Arctic air is heading for Colorado this weekend, and if you thought the last few days were cold, you haven't seen anything yet!
The coldest air of the year is expected to move in this weekend. Temperatures will be in the teens and low 20s Friday and Saturday, but single digits and even a few negatives by Sunday.
Light snow is expected to follow the cold Saturday night through Sunday, but there could be occasional light flurries or freezing fog from Friday through Monday.
Why is it so cold?
This invasion of arctic air is happening for a few reasons, but one of the main factors is the "polar vortex".

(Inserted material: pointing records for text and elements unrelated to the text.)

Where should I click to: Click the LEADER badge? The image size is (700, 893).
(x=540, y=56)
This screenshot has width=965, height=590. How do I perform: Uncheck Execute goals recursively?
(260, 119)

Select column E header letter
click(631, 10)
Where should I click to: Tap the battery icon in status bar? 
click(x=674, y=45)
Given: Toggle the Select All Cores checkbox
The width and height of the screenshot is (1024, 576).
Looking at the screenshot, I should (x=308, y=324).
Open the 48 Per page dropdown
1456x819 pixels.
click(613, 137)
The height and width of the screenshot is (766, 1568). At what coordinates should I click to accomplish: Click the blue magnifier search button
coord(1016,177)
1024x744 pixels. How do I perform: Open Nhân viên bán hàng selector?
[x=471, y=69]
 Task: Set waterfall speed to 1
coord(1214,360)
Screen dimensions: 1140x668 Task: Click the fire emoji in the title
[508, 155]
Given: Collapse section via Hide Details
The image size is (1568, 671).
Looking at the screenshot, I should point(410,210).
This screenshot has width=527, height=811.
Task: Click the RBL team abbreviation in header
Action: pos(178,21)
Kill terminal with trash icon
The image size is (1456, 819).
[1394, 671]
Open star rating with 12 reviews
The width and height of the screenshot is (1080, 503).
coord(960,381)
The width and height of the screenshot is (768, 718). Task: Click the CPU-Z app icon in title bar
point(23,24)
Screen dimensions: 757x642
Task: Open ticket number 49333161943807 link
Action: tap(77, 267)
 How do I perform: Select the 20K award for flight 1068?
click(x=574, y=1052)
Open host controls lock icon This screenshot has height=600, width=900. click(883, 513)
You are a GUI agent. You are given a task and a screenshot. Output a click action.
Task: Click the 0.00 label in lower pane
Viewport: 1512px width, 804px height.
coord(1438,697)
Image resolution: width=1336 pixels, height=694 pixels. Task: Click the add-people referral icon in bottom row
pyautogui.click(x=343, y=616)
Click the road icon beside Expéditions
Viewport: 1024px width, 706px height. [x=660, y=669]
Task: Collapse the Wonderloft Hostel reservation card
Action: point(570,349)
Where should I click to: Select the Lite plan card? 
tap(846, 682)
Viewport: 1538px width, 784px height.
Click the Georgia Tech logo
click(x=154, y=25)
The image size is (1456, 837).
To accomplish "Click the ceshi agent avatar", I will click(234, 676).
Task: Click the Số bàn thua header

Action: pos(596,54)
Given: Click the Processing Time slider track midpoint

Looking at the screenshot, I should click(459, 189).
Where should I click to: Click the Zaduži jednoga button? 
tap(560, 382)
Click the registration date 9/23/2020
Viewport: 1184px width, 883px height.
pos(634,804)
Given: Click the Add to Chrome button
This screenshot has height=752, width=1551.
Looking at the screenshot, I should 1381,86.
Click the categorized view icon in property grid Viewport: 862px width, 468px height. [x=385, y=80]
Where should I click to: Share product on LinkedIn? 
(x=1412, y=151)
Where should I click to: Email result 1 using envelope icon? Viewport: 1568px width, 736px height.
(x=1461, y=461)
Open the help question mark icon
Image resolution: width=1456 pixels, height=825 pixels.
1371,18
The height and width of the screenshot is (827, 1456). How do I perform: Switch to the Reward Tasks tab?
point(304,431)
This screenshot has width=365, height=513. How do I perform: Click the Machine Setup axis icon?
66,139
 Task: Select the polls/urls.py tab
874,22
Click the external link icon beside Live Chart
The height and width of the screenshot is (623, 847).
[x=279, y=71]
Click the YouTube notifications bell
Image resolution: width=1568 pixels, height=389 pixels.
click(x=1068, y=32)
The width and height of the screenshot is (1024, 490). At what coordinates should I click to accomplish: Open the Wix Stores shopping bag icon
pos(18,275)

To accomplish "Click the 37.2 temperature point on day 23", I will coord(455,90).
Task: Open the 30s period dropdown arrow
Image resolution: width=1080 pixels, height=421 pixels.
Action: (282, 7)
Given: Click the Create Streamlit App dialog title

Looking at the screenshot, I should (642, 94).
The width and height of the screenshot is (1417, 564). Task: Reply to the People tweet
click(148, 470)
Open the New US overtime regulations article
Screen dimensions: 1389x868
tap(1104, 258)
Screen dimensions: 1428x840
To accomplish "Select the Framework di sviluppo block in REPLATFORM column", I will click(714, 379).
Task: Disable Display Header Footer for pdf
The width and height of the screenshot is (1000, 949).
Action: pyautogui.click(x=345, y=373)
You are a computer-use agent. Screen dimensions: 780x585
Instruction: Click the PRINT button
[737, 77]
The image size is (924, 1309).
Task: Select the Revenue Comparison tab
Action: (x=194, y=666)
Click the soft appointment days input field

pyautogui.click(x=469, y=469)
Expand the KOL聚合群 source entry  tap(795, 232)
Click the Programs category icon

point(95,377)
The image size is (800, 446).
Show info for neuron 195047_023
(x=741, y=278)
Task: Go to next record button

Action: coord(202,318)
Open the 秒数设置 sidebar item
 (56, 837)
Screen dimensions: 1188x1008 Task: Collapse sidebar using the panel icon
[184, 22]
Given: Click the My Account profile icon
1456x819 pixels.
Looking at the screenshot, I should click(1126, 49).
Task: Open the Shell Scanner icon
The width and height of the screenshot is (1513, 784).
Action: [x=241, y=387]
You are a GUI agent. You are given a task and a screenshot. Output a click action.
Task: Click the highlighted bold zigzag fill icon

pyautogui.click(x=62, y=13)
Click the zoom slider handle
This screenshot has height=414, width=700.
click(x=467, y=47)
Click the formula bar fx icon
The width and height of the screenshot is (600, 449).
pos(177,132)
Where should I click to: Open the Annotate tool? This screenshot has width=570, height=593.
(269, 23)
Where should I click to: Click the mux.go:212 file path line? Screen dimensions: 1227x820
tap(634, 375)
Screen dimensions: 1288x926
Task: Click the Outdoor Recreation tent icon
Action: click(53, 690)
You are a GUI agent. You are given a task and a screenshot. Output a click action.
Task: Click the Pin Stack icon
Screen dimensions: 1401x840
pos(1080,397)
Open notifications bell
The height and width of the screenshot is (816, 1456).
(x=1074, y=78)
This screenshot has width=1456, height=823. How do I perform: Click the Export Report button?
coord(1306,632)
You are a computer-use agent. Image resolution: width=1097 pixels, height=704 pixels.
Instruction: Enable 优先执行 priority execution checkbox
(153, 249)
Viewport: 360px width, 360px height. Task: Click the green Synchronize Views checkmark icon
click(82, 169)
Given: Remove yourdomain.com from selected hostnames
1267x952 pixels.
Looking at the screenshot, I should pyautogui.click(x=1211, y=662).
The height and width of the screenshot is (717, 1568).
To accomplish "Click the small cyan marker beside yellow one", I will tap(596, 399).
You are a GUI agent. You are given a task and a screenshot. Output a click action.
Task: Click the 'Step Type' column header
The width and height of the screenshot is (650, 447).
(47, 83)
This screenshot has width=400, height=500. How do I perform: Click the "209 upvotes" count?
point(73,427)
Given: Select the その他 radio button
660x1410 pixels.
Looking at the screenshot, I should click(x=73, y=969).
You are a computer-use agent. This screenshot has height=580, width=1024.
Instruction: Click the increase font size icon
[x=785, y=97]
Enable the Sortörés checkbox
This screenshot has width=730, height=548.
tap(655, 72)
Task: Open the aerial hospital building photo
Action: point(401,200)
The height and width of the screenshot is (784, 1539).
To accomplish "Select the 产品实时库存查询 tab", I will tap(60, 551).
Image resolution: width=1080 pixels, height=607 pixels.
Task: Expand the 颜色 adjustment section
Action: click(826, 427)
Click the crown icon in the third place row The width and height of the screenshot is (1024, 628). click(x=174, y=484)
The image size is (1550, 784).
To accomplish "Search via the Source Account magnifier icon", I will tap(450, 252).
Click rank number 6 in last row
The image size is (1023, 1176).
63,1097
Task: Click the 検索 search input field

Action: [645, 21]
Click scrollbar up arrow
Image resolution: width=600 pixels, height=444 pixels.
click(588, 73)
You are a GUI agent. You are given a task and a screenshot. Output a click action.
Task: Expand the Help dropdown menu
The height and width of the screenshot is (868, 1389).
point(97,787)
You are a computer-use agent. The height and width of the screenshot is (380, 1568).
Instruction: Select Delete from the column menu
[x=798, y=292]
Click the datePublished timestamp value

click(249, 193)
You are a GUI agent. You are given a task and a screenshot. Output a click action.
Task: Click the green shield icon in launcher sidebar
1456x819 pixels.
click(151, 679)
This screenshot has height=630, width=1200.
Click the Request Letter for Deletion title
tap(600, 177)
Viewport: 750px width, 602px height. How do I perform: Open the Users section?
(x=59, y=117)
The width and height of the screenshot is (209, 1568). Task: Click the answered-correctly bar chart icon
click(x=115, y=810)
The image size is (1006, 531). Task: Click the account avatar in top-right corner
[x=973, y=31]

The polar vortex is a constantly spinning area of low pressure and cold that usually hangs out around the center of Earth's north and south poles.
During the summer months, the vortex tends to be stable, keeping all the low pressure and cold up north around the top of the globe.
In the winter, the polar vortex can become a but more unstable. The jetstream above us separating the warm and cold air can sag farther south, allowing arctic air from the north pole to penetrate farther south into the United States.
This is a fairly common occurrence during the winter, but to have such a cold airmass moving this south for this long is a bit more uncommon.
How cold are we going to get?
We're still figuring this one out, but even the "warmest" estimated temperatures for southern Colorado look super cold!
Shallow arctic air will have trouble climbing up the mountains through the weekend, so the coldest air will stay east of the Front Range and below areas of 7,000 feet, like Monument Hill.
The coldest day of the weekend looks to be on Sunday. High temperatures will be in the single digits across the plains, if not negatives in a few areas.
Even colder are the temperatures that will follow Sunday afternoon into Monday morning.
Lows in the plains will be well below zero Sunday night, and even a light wind could lead to wind chills 20 to 30 degrees below zero.
Snow is forecast to fall through the weekend, starting Saturday afternoon and ending Sunday. Cold air should help create a fluffy snow flake, but there isn't much moisture to work with here, so totals could really come in on the low end across the region.
Frostbite dangers in extreme cold
Frostbite can occur within 30 minutes of exposure to wind chills in the -20° F range.
Wind chill temperatures may dip between -15° to -20° Sunday night for multiple hours. It is vital that all people and animals are in shelter during these hours.
For those venturing out in the subfreezing temperatures this weekend, it is recommended to have 3 or 4 layers of clothing. Wear insulating layers underneath and waterproof layers on top. Hats, mittens, and face coverings will be necessary.
These sub-zero temperatures approaching are forcing the City of Pueblo to expand the Emergency Warming Shelter's hours of operation. Pueblo's Transit Center downtown opened earlier in the week from 6 p.m. to 6 a.m., providing shelter to the homeless people who need it.